Many of us think of the new year as a clean slate, a time to ponder changes we can make to impact our lives in a meaningful way. As you delve into your own experience and consider your options, I encourage you to examine the one area that can have real and lasting physical, mental, social and emotional benefits to multiple aspects of our lives —play! That’s right. Adding more play to our lives (and I mean the lives of BOTH kids and adults!) is enriching and can go a long way toward making us happier.

Melissa's 2018 Play Resolutions!

Here are my three personal goals for a more play-full year:

1. Create healthy play menus for my children

Just as some of us create enticing food menus for each week, we can concoct weekly play menus with themed play nights and activities. It is easy to plan a puzzle night, game night, baking night, or a crafting night. Or choose to make cooking itself part of playtime by engaging children in themed cooking nights—taco night, pizza night, breakfast-for-dinner night, dumpling night, and so many more delicious options! We schedule so many aspects of our lives— it’s important to remember to pencil in time for family fun, too!

 2. Let my kids devise their own way to play


I’ve actually been so concerned that my youngest two children will resort to technology whenever they have downtime, that I have created another unanticipated problem! I have made myself central to and involved in orchestrating their entertainment, stepping in to facilitate their activities. So although I have avoided technology overuse, I have instead impeded their ability to fill their own blank canvases with nothing but their imaginations. They are now depending on me to fill the void, and not developing the critical skills to devise their own solutions and build confidence and self sufficiency. My goal for 2018 is to catch myself when I am about to step in and “give them the answer,” and gently push them to invent their own solutions.  It won’t be easy, because they are well conditioned to depend on me to do the hard work for them and remain central and a cheerleader throughout their fun. But I now see that I’m not doing them any favors and in fact, actually hurting their ability to develop into independent adults.  They need to learn for themselves how to be masters of their own lives and discover solutions to their problems.

 3. Play MY way

The more I have learned about the power of play, the more I understand that it’s not just for kids. It’s for LIFE! Adults, as well as children, can both use more play in their lives. It’s essential to happiness and well-being. And that’s why I’m determined to practice what I preach and inject more play into my own life. About a year ago I made the shift from listening to the news while driving to and from work to educational and inspirational podcasts. I felt this was a big step forward, in that I was taking time that had been serving no good end (and in fact was depressing me) and now was using it productively to better myself and then use that knowledge to connect more deeply with others.

But what began as a joyful pursuit began to change, as over time I felt pressure to listen to the many new podcasts appearing daily on my phone.
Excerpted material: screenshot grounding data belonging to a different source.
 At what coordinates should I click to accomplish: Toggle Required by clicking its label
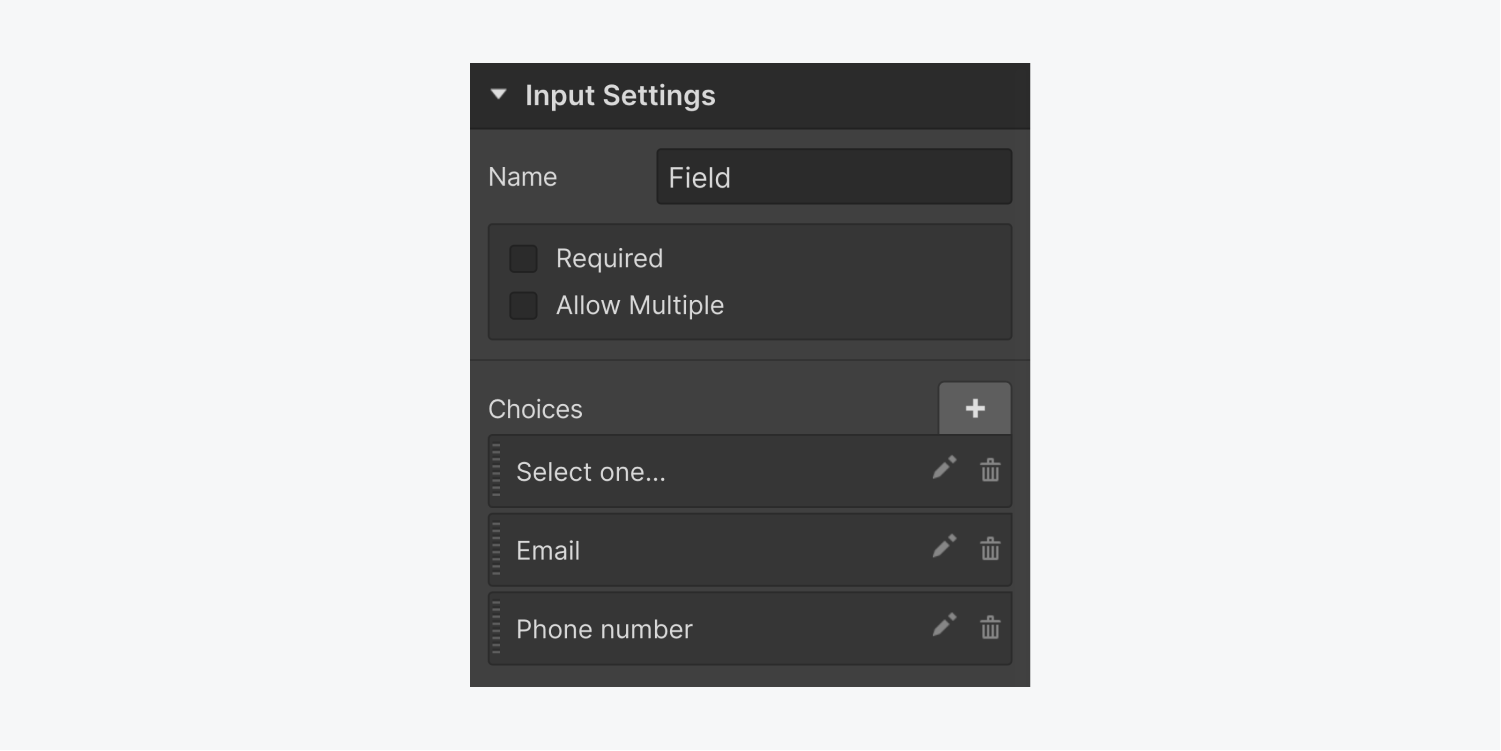tap(609, 258)
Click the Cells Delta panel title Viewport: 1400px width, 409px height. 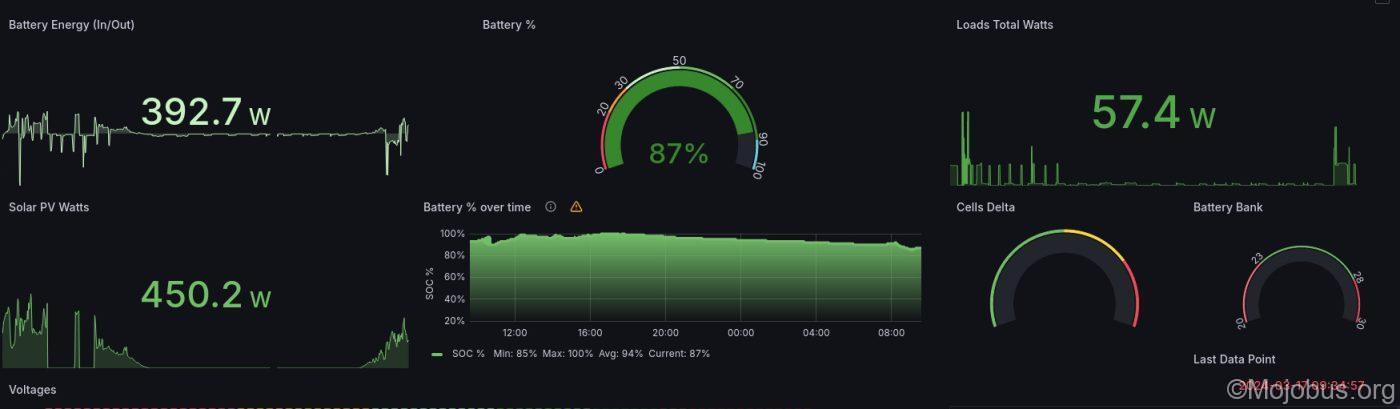985,207

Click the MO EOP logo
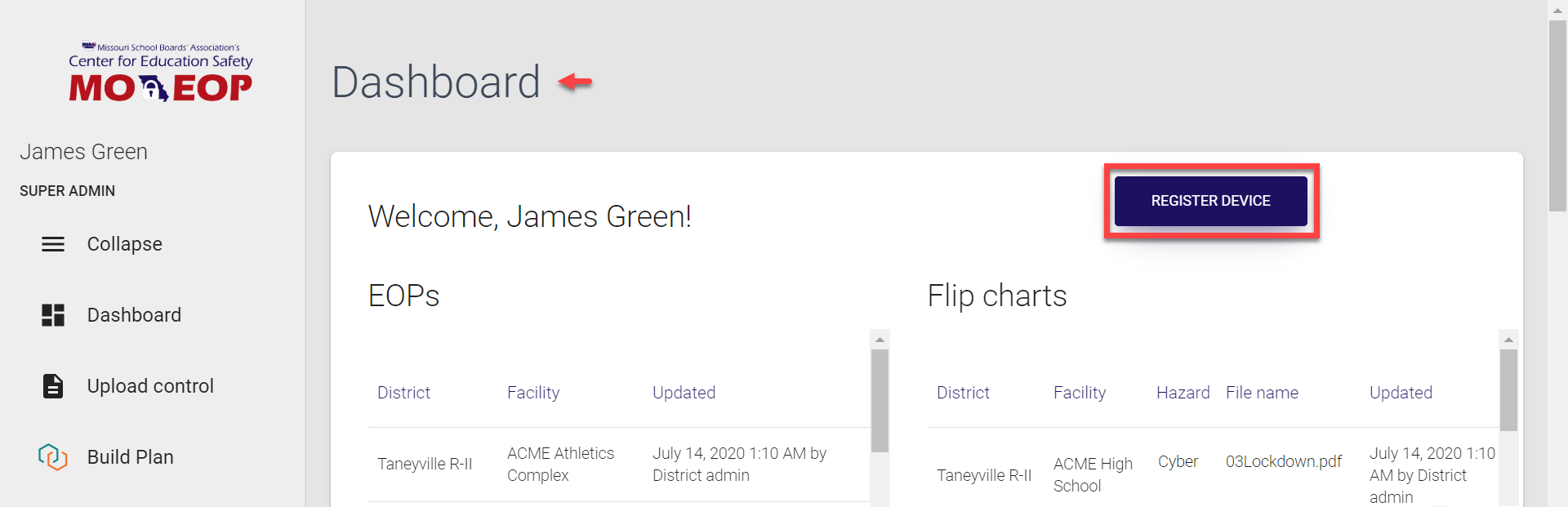(x=160, y=74)
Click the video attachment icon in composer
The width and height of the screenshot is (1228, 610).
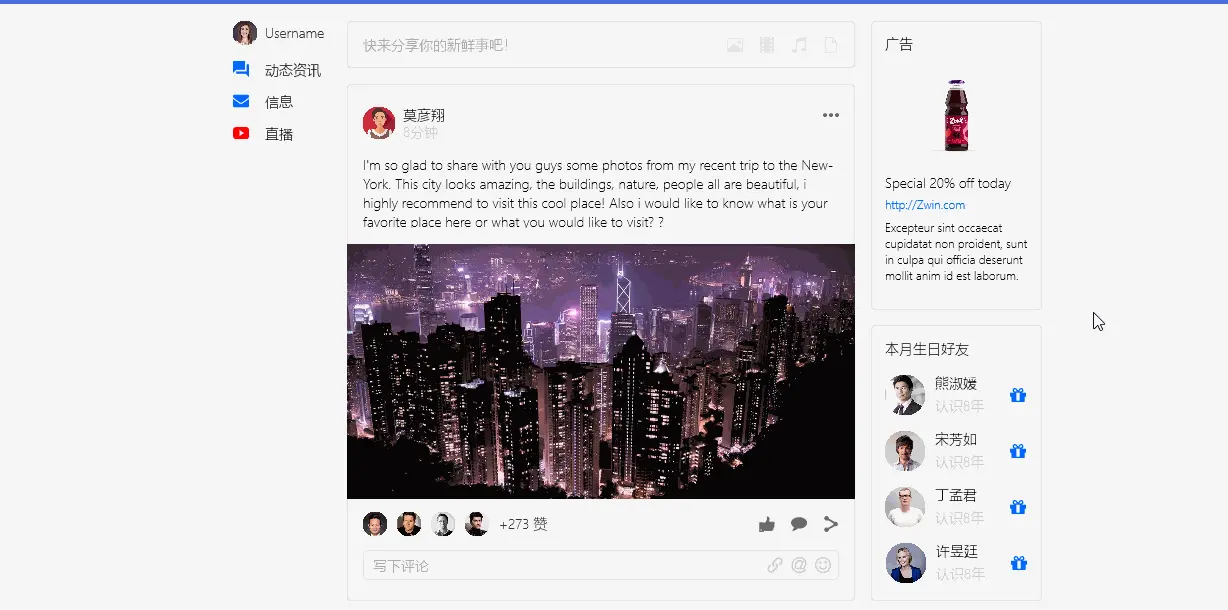[x=767, y=45]
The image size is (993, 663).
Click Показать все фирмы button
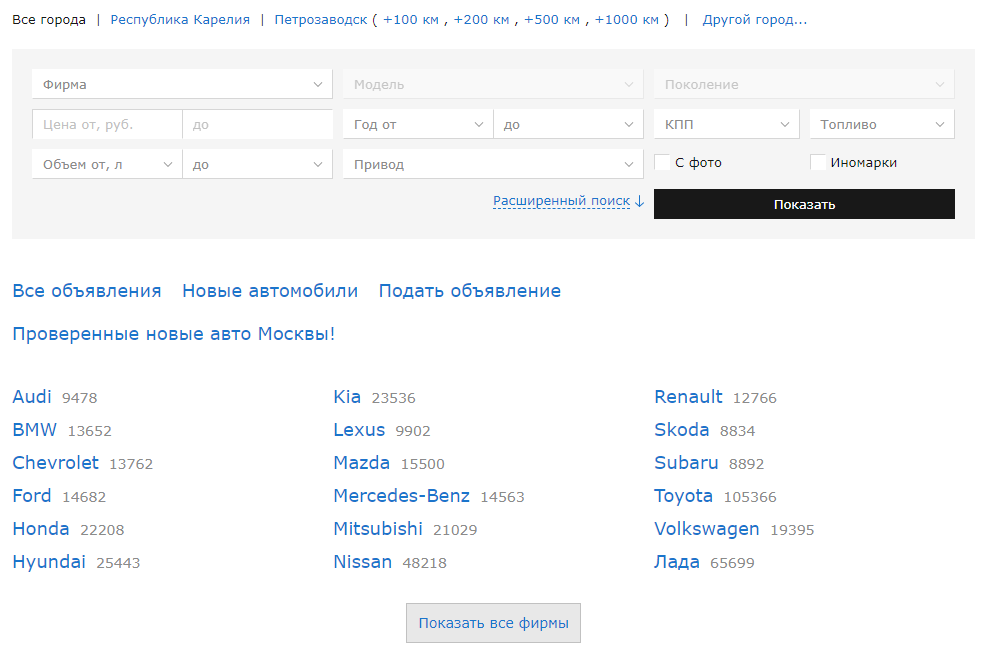pos(493,623)
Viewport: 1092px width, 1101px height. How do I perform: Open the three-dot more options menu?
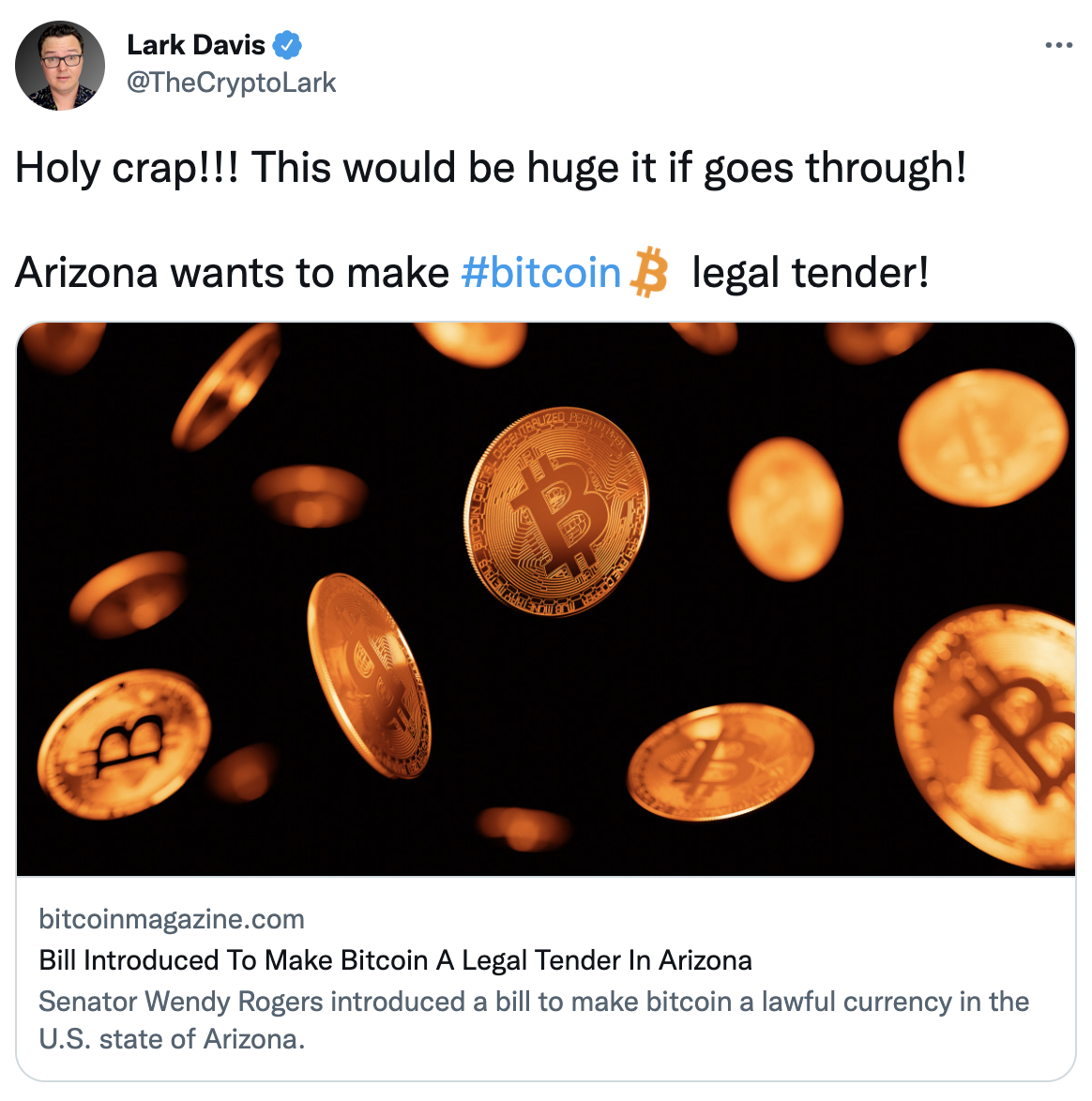click(1058, 45)
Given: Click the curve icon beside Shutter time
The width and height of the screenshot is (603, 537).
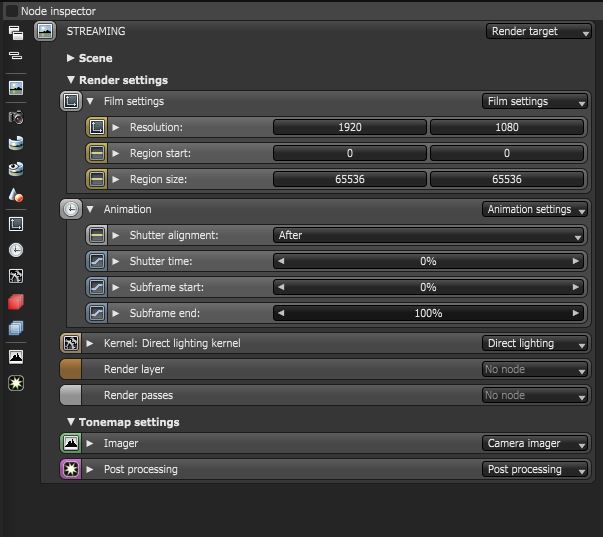Looking at the screenshot, I should pyautogui.click(x=96, y=261).
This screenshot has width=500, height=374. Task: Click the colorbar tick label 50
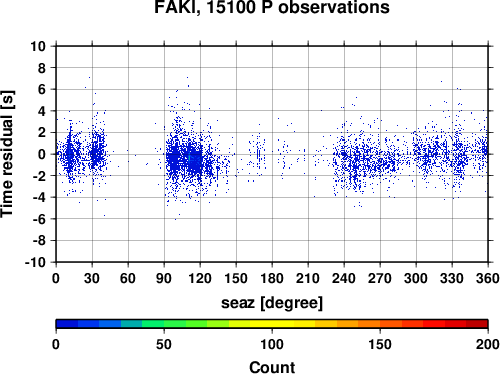pos(164,344)
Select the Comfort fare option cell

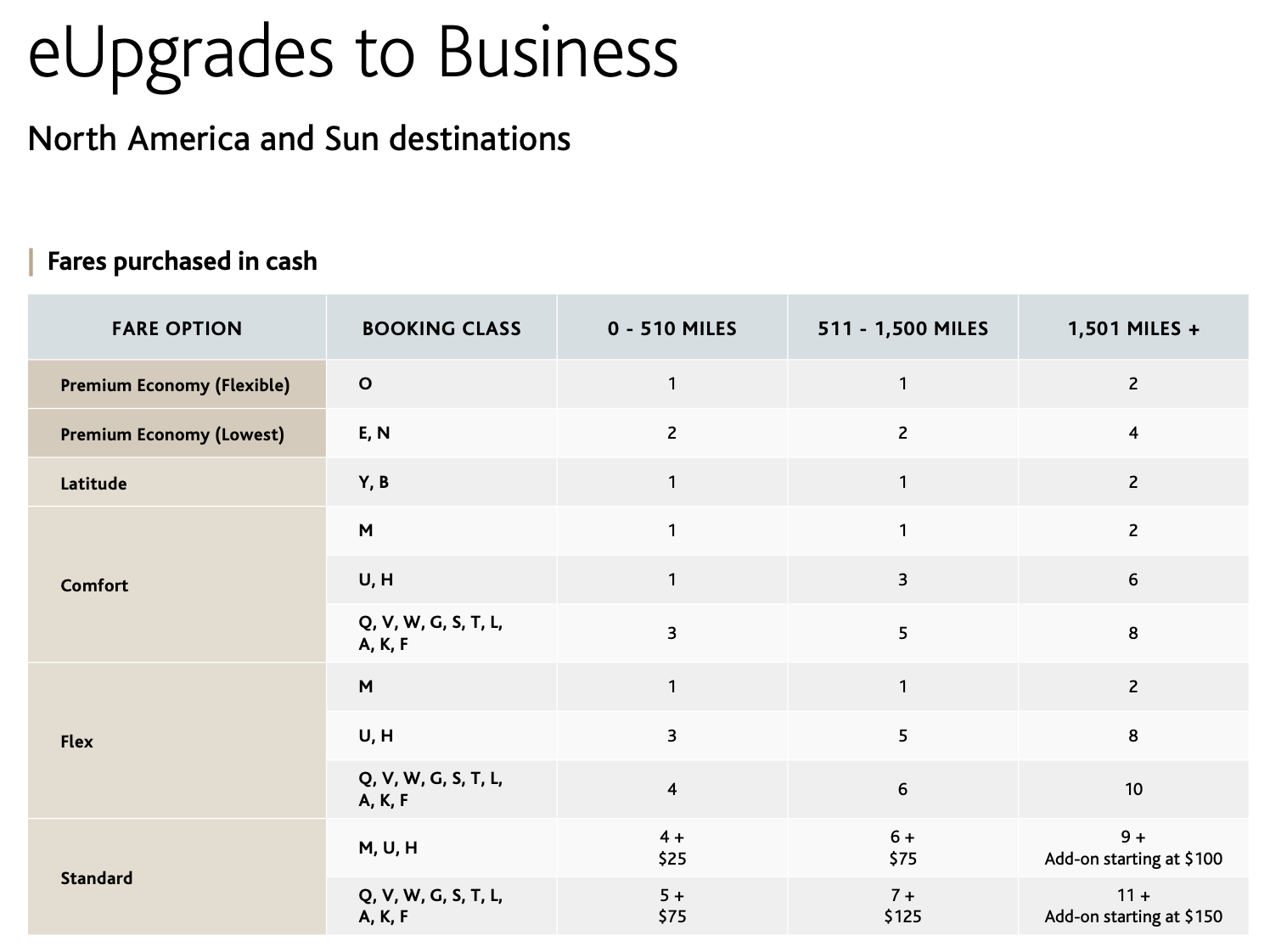(94, 585)
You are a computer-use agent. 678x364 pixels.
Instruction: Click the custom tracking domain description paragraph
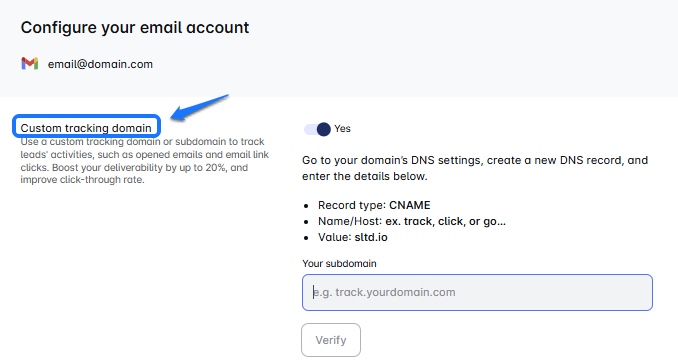(145, 160)
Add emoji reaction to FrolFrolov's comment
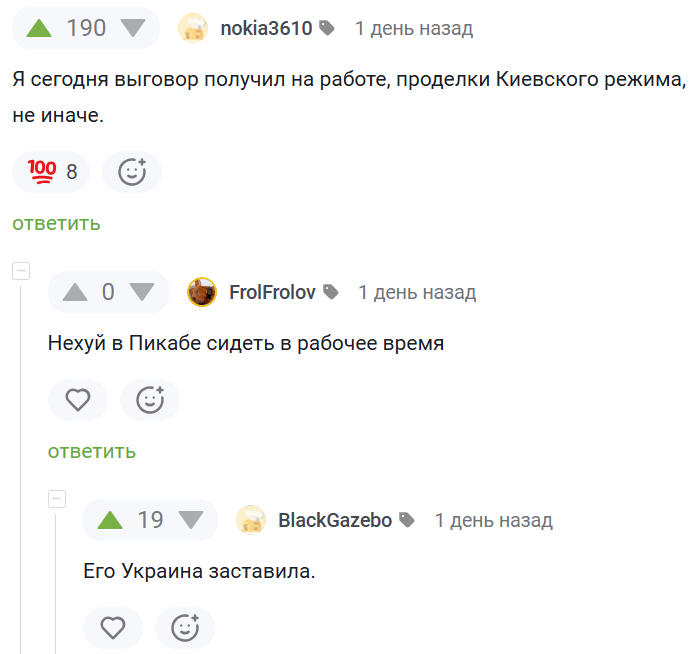The height and width of the screenshot is (654, 693). pyautogui.click(x=150, y=400)
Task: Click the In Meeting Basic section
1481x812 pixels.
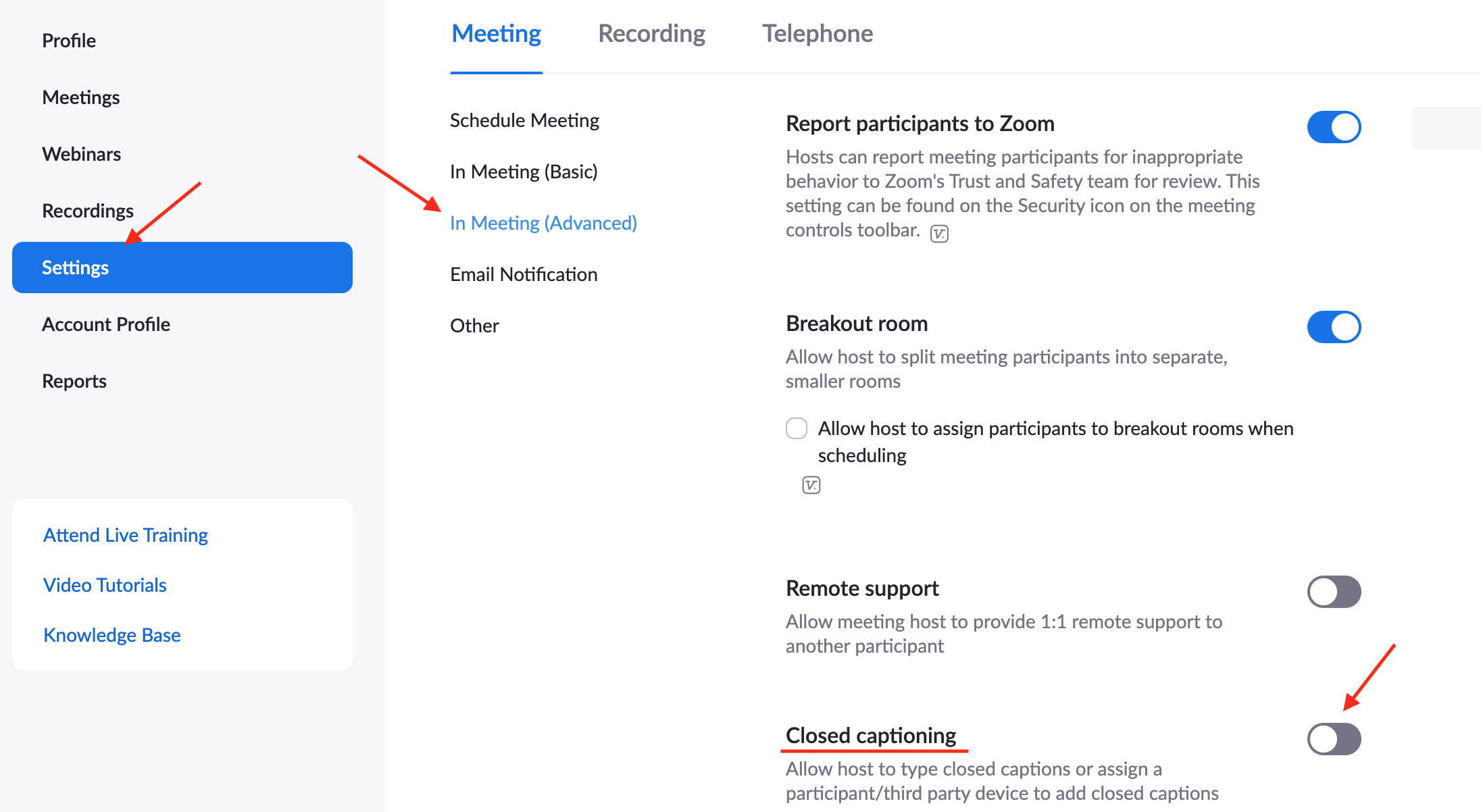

Suddenly I was feeling intense stress to listen to all of them and I had FOMO (fear of missing out). Podcast listening was becoming a performance goal and pressure. Additionally, after listening to a podcast I realized that although I felt informed and knowledgeable and often even enlightened, my mind felt full and heavy—as if I had just come out of a college lecture. I realized that in listening to podcasts I never ruminated and ideated, just listened. And I was feeling closed off and stifled from my own creative energy.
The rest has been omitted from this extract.